• [目的 1]:
次の(a)〜(c)はこのブログ記事の内容と一致していますか？それぞれ「はい」か「いいえ」で答え、決め手となる記事中の語句を正確に引用してください。
(a) 朝ドラ「らんまん」の最終回は9月29日(金)だった。
(b) 藤平紀子は、訪ねてきたその場ですぐに整理分類の役目を引き受けた。
(c) 「らんまん」の脚本を書いたのは長田育恵氏である。
== 抜粋 ==
「サッカー文化フォーラム」夢追い人のブログ

1993年のJリーグ誕生で芽生えた日本の「サッカー文化」。映像・活字等で記録されている歴史を100年先まで繋ぎ伝えます。

朝ドラ「らんまん」のエンディングテーマは「継承・引き継ぐ」というものでした。

2023年09月30日 16時33分07秒 | テレビ番組
昨日、9月29日(金)、朝ドラ「らんまん」は最終回を迎えました。

今週初め、9月25日の書き込みでも、朝ドラ「らんまん」のシーンのことを取り上げました。主人公・槙野万太郎博士の死後、膨大な標本資料を博物館に寄贈するにあたり、整理分類が必要ということで、アルバイトを募集したところ藤平紀子という女性が訪ねてきた時のシーンです。

この時、藤平女史は、その整理分類の難しさに尻込みして一旦は槙野家を辞するのですが、家を出てから「この標本は、関東大震災の時も東京大空襲の時、あの地獄のような中で、博士はもちろんのこと、皆さんが必死に守り抜いてきたっていうことですよね。それは、必ず残して次の時代の人たちに引き継がなければならないという気持ちがあったからですよね。それを考えたら、私が標本を整理分類するということは、次の時代の人々に渡すお手伝いをするっていうことなんだ」と考え直して役目を引き受けるというシーンでした。

このように、最終週のいろいろなシーンは「継承・この先に引き継ぐ」というテーマに収れんされていたようです。脚本を書いた長田育恵氏は、インタビューで、その意図を話していらっしゃったそうです。

当「夢追い人」が、自己紹介欄で述べていること「1993年のJリーグスタートをもって萌芽した日本のサッカー文化を、克明に記録し続け100年先に繋ぎ伝えたいという夢を現実にしたいと思います。」
まさに「継承・この先に引き継ぐ」というミッションです。

これほど濃密に見た朝ドラは珍しいと思うほどの朝ドラ「らんまん」でしたが、最後も当「夢追い人」のミッションにぴったりシンクロするテーマで締めくくってくれました。いろいろな刺激と示唆もいただき、感謝の気持ちで最終回を見ました。
===
== 作業用の一覧 ==
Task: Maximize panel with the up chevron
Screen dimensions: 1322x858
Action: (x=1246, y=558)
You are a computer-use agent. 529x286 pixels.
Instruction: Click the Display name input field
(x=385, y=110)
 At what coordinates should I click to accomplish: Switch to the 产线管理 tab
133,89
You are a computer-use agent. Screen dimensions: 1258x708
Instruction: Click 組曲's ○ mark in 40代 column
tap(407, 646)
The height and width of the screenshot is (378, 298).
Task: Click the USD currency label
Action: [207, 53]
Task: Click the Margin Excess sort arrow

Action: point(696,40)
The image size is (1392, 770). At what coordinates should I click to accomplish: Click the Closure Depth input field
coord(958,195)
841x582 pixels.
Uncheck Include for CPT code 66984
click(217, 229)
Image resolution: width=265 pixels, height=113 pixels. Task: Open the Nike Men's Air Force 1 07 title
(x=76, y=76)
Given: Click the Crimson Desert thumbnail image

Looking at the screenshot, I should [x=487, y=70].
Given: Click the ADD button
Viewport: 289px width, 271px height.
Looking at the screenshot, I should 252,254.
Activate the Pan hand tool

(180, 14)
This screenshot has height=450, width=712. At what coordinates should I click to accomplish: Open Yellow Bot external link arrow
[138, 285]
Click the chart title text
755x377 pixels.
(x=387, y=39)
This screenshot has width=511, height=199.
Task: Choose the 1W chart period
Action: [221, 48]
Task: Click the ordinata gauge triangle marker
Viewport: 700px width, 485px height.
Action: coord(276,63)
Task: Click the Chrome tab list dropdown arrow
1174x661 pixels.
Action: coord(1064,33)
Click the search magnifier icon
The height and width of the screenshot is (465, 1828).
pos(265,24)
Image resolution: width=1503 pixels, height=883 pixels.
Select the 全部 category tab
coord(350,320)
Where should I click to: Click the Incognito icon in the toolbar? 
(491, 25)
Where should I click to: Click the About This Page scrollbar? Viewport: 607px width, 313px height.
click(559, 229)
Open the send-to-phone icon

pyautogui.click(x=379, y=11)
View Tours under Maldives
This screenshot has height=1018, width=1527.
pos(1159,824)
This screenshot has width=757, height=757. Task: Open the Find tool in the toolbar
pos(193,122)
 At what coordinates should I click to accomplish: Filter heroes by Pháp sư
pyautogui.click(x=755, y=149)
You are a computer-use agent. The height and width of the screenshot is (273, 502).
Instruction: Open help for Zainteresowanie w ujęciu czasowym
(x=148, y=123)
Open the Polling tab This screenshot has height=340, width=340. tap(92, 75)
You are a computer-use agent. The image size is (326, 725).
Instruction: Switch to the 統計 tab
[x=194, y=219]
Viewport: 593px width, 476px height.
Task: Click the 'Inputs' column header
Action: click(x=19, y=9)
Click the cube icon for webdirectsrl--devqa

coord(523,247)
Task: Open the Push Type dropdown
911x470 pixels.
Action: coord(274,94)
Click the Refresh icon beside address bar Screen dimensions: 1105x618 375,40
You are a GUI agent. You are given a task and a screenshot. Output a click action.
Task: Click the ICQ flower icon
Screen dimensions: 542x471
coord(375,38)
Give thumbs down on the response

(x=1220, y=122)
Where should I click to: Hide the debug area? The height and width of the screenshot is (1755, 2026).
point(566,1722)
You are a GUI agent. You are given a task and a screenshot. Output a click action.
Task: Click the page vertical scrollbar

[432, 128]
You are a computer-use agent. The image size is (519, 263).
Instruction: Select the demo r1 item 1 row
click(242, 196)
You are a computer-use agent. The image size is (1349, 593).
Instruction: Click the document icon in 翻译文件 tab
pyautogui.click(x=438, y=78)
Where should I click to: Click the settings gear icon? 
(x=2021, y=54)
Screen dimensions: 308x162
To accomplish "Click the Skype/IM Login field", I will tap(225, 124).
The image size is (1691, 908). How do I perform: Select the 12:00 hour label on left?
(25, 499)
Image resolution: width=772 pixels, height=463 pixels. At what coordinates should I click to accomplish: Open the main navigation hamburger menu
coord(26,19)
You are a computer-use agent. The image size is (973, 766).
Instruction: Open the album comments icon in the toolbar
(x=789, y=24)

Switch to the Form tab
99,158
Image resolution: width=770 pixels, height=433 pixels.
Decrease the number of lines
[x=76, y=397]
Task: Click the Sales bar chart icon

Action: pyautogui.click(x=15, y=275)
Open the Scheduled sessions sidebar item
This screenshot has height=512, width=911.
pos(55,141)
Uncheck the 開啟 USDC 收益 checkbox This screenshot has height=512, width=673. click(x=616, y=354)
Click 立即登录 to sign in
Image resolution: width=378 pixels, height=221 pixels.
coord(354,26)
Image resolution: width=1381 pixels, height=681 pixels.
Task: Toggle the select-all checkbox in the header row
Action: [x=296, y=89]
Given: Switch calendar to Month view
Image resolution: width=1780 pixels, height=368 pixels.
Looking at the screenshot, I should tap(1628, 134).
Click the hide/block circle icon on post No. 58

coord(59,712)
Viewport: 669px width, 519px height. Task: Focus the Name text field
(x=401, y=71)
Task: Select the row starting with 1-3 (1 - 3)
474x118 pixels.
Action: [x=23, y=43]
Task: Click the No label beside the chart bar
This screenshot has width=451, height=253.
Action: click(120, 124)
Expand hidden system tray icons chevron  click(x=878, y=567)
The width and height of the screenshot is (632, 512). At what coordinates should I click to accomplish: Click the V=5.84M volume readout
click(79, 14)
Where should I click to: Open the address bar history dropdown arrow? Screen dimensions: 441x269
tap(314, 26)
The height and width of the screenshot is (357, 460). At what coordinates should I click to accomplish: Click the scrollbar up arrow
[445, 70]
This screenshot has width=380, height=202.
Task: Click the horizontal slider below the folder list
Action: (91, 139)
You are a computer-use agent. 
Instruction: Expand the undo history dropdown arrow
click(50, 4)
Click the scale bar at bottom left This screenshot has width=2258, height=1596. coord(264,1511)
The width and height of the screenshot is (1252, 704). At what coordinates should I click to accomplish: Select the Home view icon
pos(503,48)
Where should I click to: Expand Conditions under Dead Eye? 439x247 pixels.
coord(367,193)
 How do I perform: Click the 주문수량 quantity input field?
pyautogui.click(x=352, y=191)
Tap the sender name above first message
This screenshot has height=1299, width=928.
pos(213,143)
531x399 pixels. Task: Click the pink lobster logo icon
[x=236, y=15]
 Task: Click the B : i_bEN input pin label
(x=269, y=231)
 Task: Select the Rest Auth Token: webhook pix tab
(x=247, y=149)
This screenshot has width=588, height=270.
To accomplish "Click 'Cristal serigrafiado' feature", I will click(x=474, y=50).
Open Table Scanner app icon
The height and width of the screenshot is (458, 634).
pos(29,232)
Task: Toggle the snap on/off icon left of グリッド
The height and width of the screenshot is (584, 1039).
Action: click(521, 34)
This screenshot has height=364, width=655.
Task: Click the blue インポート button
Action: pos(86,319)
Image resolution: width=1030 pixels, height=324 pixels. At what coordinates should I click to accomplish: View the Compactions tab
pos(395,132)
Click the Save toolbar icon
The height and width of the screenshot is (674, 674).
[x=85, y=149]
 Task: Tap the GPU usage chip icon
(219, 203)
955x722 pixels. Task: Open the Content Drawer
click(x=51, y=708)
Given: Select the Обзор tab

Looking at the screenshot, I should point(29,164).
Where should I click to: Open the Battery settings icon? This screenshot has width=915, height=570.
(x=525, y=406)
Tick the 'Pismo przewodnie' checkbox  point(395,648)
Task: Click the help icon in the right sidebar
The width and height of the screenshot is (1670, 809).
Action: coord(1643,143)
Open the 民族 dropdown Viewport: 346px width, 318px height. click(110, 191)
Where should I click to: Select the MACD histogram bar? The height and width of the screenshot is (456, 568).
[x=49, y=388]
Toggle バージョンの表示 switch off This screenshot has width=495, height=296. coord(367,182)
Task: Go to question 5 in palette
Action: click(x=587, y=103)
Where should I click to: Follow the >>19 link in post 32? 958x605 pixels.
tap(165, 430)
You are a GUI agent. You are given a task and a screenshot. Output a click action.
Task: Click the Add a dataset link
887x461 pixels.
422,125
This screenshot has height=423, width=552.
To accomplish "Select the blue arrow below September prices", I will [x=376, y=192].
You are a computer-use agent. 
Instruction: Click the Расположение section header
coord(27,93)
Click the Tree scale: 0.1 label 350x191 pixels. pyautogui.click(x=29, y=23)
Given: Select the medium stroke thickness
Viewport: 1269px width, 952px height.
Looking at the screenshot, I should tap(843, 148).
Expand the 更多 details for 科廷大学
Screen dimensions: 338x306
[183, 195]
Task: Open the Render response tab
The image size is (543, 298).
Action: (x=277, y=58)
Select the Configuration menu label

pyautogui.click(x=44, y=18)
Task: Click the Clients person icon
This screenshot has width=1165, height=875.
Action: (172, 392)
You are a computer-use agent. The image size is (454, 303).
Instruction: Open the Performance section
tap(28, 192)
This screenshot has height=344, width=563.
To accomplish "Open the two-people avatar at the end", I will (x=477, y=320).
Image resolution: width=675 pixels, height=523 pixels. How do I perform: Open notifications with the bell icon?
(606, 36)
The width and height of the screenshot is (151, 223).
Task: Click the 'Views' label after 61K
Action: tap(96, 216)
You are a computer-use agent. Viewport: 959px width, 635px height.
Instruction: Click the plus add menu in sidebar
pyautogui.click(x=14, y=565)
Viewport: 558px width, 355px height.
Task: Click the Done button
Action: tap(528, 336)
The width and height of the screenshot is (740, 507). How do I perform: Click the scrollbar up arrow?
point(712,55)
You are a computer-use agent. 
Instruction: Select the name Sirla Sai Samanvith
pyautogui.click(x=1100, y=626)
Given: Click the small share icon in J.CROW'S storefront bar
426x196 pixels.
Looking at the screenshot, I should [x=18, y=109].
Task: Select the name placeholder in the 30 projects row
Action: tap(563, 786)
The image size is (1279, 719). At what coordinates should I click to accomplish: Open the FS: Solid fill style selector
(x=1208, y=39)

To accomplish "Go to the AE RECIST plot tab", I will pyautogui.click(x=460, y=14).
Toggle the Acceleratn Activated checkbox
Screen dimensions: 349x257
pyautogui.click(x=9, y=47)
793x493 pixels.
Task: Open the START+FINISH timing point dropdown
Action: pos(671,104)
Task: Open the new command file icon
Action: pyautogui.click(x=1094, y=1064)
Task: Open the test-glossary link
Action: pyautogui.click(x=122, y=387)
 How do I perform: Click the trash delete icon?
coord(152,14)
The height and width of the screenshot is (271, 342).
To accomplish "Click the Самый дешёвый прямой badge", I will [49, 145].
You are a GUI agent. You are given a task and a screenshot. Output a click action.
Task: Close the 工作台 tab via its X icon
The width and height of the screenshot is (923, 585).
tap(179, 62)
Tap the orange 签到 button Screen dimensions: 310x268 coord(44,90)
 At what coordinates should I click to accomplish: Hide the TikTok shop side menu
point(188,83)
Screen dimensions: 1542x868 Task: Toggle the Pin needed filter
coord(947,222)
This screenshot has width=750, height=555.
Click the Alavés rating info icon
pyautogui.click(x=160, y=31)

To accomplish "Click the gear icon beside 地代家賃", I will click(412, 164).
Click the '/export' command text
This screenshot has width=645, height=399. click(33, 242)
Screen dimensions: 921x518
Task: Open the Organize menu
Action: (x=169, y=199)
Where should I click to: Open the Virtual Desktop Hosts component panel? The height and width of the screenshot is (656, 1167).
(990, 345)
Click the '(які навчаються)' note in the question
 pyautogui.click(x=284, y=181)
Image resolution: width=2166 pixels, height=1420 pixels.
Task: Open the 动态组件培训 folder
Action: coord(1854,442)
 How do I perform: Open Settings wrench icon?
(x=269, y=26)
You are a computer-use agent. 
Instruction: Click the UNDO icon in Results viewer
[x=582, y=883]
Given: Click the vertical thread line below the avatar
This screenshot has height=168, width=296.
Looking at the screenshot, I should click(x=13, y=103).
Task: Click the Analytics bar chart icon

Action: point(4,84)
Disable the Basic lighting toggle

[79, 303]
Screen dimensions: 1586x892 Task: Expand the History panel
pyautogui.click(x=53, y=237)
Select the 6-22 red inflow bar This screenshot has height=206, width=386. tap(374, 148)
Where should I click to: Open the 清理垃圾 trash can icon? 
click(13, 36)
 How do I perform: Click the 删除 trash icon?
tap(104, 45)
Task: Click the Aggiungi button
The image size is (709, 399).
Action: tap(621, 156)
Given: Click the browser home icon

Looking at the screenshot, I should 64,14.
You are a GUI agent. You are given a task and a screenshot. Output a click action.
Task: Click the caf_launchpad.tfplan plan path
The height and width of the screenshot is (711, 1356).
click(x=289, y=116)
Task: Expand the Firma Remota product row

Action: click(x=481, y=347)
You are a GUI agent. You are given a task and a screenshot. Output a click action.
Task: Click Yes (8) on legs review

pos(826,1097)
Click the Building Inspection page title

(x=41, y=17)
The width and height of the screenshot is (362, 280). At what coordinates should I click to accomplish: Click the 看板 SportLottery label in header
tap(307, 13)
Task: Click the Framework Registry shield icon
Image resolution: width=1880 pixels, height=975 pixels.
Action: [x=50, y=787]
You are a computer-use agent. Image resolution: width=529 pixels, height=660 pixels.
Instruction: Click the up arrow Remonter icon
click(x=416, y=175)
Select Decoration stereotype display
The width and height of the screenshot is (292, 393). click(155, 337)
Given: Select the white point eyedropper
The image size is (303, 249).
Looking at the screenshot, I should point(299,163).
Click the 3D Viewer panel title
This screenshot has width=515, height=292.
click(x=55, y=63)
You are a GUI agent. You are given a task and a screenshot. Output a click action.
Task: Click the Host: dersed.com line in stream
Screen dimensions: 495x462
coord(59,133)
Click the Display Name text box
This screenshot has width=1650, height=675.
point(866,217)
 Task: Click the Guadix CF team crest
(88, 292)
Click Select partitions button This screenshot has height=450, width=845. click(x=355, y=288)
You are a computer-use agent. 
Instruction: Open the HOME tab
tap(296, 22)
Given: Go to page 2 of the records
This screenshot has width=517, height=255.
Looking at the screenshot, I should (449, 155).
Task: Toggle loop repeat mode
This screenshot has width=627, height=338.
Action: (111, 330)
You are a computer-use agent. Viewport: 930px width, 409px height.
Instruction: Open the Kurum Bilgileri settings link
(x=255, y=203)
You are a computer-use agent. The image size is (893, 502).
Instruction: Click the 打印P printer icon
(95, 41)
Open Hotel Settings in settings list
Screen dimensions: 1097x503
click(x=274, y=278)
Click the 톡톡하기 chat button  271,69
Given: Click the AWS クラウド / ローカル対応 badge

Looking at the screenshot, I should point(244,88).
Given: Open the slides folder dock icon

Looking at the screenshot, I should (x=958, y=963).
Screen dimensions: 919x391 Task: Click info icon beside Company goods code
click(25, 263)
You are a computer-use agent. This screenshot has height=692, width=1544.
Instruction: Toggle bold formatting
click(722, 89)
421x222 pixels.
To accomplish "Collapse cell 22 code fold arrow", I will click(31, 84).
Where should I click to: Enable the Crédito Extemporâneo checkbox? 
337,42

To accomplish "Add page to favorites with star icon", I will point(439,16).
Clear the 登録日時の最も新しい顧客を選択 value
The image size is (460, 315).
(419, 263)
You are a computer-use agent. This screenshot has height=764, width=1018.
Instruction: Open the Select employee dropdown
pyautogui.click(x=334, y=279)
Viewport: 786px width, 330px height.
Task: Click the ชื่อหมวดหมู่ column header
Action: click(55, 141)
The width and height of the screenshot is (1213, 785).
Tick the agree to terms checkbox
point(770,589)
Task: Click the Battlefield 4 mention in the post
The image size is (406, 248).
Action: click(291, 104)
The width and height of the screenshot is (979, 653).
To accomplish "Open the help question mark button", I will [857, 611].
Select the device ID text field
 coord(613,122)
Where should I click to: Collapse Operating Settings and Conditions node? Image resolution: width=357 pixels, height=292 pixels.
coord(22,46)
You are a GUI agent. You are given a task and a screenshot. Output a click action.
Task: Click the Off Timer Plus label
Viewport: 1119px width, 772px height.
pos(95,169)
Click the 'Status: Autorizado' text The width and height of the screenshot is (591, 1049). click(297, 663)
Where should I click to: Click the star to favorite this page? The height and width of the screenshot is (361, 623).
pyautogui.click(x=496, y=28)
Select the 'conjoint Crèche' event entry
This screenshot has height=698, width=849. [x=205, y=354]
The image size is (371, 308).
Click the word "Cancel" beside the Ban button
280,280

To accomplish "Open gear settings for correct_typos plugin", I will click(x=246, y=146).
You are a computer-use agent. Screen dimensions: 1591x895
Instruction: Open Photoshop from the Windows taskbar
===
• [目的 2]: 一覧の「Where should I click to: Click the About」を含む行から「pos(1159,824)」を含む行までを、「Maldives」を「Bali」に置き換え、それ以外は変えずに書き直してもらえますか？

• [回答 1]:
(a) はい。「昨日、9月29日(金)、朝ドラ「らんまん」は最終回を迎えました。」
(b) いいえ。「その整理分類の難しさに尻込みして一旦は槙野家を辞するのですが」
(c) はい。「脚本を書いた長田育恵氏は」

• [回答 2]:
Where should I click to: Click the About This Page scrollbar? Viewport: 607px width, 313px height.
click(559, 229)
Open the send-to-phone icon

pyautogui.click(x=379, y=11)
View Tours under Bali
This screenshot has height=1018, width=1527.
pos(1159,824)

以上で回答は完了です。